Are there any prospective projects you can discuss?
Well I have some stuff that’s in the can already. I’m proud of my work in the PBS series that’s coming up in October called God in America. It’s a show about the origins of religious movements in North America. I get to play John Winthrop, who was a fanatical Puritan leader of the Plymouth Bay colony, so that was good fun.
What’s the latest on setting up a project with Terry O’Quinn?
God only knows if anything will come of it because you know how these things are here. But I think we’ve planted the seed with some people and we’ll see if anything comes of it. It would be a ways off; it’s not like cameras are rolling or anything.
What was your take on Lost’s finale?
I was so pleased with it. Instead of employing some narrative device or science-fiction device or time-travel device, [the writers] humanized the whole affair and brought it back to characters and souls, and so I thought it was really a fine solution and one that I’m onboard with. And I’m especially delighted with the way they wrapped up the Benjamin Linus [story].
Do you think he was vindicated?
He became simpler and more serene, and a more sympathetic character by the end. I think the place they found for him, which was sitting like a character out of Beckett in an antechamber outside the hereafter, I thought that was just about right. Unlike the other characters, he has more to atone for and it can’t be as easy for him. It would be too easy if he got let off the hook.
He finally learned how to relinquish power.
Yes, and that’s what made this DVD extra, “The Man in Charge,” really pleasant to work on, because we got a taste of what Ben is like after he’s a changed person.

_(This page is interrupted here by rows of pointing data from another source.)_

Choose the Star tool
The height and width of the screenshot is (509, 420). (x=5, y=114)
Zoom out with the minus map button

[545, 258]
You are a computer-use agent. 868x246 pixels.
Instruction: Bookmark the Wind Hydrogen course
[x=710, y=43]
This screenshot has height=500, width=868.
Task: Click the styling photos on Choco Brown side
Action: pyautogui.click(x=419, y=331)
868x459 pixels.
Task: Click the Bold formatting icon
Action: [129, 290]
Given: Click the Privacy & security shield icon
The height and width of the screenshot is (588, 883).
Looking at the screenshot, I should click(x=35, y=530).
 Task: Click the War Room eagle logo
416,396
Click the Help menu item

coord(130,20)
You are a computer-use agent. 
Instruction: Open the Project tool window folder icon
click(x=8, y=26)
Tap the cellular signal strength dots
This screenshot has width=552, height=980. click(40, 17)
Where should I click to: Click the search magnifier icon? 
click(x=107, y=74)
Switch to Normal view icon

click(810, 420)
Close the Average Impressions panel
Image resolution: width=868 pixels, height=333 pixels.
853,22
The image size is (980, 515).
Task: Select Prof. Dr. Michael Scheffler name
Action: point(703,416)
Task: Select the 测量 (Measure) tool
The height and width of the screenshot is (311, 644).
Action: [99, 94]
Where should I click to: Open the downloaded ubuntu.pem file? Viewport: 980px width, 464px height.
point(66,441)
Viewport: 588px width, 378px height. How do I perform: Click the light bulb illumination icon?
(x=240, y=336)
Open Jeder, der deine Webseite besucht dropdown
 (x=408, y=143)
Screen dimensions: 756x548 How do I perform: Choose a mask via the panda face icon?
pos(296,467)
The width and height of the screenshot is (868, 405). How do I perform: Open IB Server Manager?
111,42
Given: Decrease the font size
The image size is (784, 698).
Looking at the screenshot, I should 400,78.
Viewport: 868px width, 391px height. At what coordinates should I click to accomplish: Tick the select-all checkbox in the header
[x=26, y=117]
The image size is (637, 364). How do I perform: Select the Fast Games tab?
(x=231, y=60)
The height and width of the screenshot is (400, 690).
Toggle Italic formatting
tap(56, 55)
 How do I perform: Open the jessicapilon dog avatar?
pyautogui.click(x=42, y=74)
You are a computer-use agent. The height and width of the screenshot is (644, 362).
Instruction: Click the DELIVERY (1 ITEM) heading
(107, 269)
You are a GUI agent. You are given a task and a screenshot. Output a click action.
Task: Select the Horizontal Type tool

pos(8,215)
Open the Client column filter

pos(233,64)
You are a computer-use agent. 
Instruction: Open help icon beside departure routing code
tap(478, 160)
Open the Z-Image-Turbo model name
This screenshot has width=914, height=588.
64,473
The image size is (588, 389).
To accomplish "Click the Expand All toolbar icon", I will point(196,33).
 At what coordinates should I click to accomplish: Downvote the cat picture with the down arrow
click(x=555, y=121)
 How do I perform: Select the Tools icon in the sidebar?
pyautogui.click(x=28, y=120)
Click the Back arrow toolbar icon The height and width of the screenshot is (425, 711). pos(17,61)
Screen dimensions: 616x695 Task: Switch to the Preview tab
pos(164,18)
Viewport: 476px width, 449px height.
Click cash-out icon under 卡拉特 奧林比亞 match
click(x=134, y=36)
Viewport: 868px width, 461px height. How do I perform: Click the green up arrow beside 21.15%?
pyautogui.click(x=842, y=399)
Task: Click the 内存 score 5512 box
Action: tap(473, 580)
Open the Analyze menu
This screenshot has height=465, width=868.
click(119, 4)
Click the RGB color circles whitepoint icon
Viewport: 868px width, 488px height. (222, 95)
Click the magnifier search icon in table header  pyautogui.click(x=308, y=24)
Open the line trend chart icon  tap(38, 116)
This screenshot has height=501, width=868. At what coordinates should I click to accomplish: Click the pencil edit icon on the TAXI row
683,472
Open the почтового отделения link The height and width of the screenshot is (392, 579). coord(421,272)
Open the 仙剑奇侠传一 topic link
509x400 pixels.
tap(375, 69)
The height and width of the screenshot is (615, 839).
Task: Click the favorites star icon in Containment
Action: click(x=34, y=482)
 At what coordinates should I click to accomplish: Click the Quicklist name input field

Have you seen the finished product yet?
I haven’t, but I hear that thousands of others have because somebody in their infinite wisdom leaked the thing. Of course I read the script, and I thought, Oh, it’s like a very small, sweet dessert at the end of a very long meal. I was as excited about shooting this extra as I was about shooting the finale.
Well, partly because of the novelty of it, but also because I thought it was such fun and so tasty and such a change of tone.
It is rather lighthearted.
Yeah, I think that it gives us a sense that everything was maybe more lighthearted once Hurley took over. The power of a single person’s personality can have this great ripple effect and then everything is sweeter, everyone behaves a little better and there is more light and happiness.
Do you think the writers felt they needed to fill a gap in the story?
I don’t feel like it is necessarily a missing brick from the main series. I think it is more a dessert.
Do you think it will give fans some answers to some lingering questions?
It does contain some more practical answers: “How did all that food keep arriving?” or, “What happened to so-and-so?” or, “We never got to see so-and-so in the finale, so what happened to them?” Not big answers, but some little answers.
What did you think of the negative reactions to the finale?
It surprised me a bit because a lot of people who were unhappy had been misunderstanding the show for a long time, so why were they still watching it if they’d mixed up what they were seeing? But I guess that’s the deal: It works magically for all sorts of people at all different levels of understanding.
How does it feel to be nominated for another Emmy?
It’s hard to absorb altogether that this powerful industry takes you seriously in your little role that you play and that they have suggested that you are qualified to play in the big league. My chief pleasure this year is how many categories the show is being honored in. It just seems like a nice way to go out.
Which items from the Lost auction would you like to own?
The only thing that I still think about is not listed in the auction catalogue: the wooden doll that Ben’s childhood friend Annie gave him. I don’t know whatever happened to it. The only thing I have from the show is a linen suit, a quite beautiful one that was built for me and never used for season three, but I will keep that for the rest of my life and wear it proudly.